_Document_:
──────────
Two dimensional (2D) nanomaterials are of great interest due to their 2D confined structure which causes exotic physical properties.^1–6 Recently, enormous efforts have been made to regulate the electronic structure of 2D nanomaterials in order to endow them with new functionalities or further enhance their intrinsic physical and chemical properties.^7–19 Generally, surface modification, defect engineering, and heteroatom doping are well known approaches to engineer the intrinsic electronic structure of 2D nanomaterials.^8,9 For example, the modification of various ions (i.e. F⁻, H⁺, Cl⁻ and so on) on the surface of 2D nanomaterials can effectively modulate their carrier concentrations, bringing about new physicochemical properties.^10–15 Other modulation strategies such as defect engineering and heteroatom doping, have been widely applied to achieve the synergic advantages of optimized electrical properties and higher chemical activity, holding promise for the enhancement of their catalytic performance.^16–20 Although substantial progress has been made, developing new strategies for tuning the electronic structure of 2D nanosheets is also expected.
──────────
_Data segment_:
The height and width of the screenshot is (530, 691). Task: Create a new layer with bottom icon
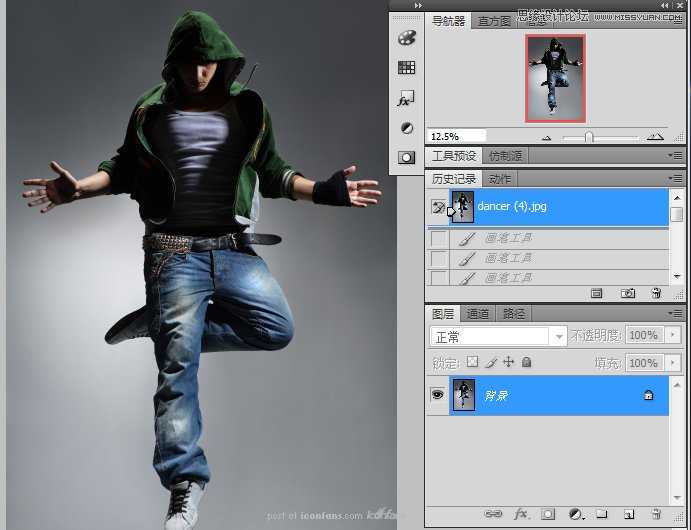(x=629, y=514)
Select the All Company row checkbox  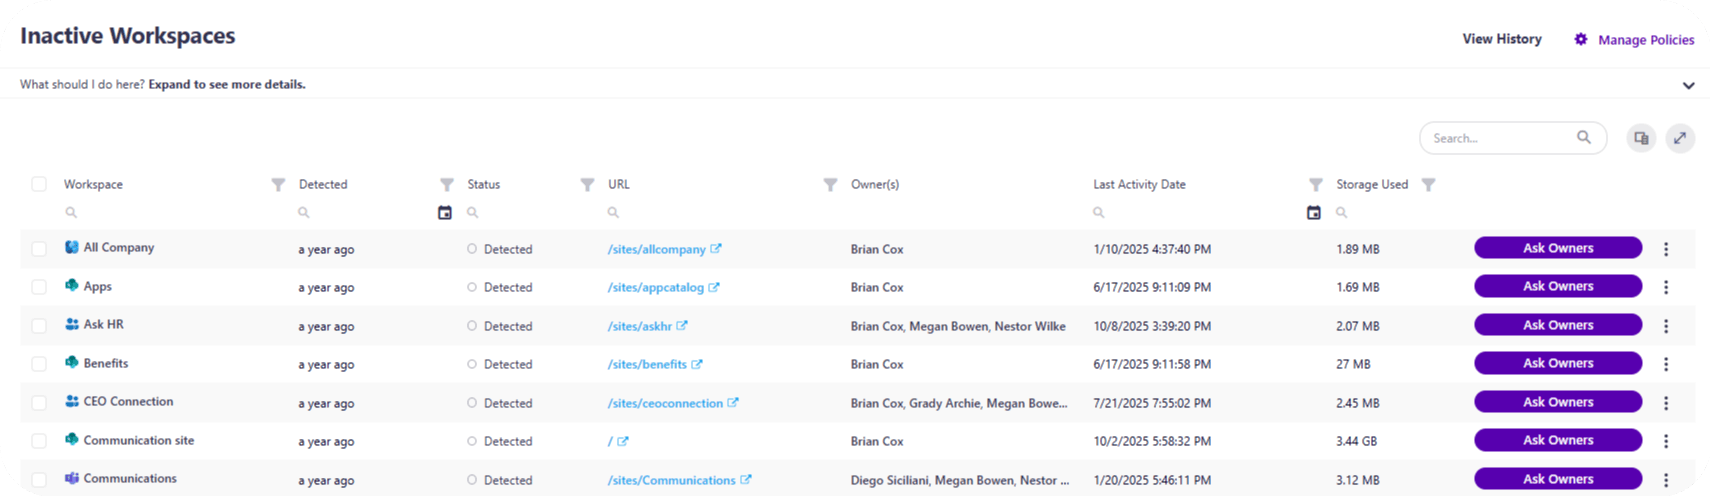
──────────
_The tasks_:
• A. For each statement about the passage on 2D nanomaterials, answer yes or no, and quote the words from the passage that decide it. (i) Surface modification, defect engineering and heteroatom doping are called well-known approaches for engineering the electronic structure of 2D nanomaterials. (ii) Ions on the surface of 2D nanomaterials are said to lower their carrier concentrations. (iii) The passage states that new strategies for tuning the electronic structure of 2D nanosheets are no longer needed.
• B. Pick up the passage on 2D nanomaterials after its final sentence and keep writing.
The material has no part in this exercise.

_Results in order_:
• A.
(i) Yes: "surface modification, defect engineering, and heteroatom doping are well known approaches to engineer the intrinsic electronic structure of 2D nanomaterials"
(ii) No: "can effectively modulate their carrier concentrations"
(iii) No: "developing new strategies for tuning the electronic structure of 2D nanosheets is also expected"

• B.
2D polymers with a subnanoporous structure have shown promising application in various fields such as bioimaging, nanoelectronic and catalysis which is attributed to their highly thermally stable and easy-to-adjust electronic structure.^21–26 Compared with traditional inorganic 2D materials, 2D microporous polymers (2D-MPs) have unique periodic vacancies (also called as “subnanopores”) in their lattices.²³ These unique nanometer-sized pores in 2D-MPs could provide a new opportunity for modifying the electronic structure of 2D nanomaterials as well as retaining the integrity of their matrix. Herein, taking 2D graphitic carbon nitride (CN) as a model material, we develop a controllable subnanopore engineering strategy to regulate the electronic structure of 2D-MP nanosheets while not influencing the pristine matrix structure of the polymer. In our case, the subnanopore was incorporated using a molecular titanium-oxide group, which was highly homogeneously dispersed in the 2D CN framework. And titanium-oxide incorporation in the subnanopores of CN could efficiently tune the electronic band structure of 2D CN, causing the effective improvement in visible light absorption and separation as well as the migration rate of photo-excited charge carriers. As a result, 2D CN with molecular titanium-oxide incorporation shows enhanced photocatalytic activity under visible light irradiation compared with pure 2D g-CN. Our work provides a new way to engineer the intrinsic physical properties of 2D nanomaterials.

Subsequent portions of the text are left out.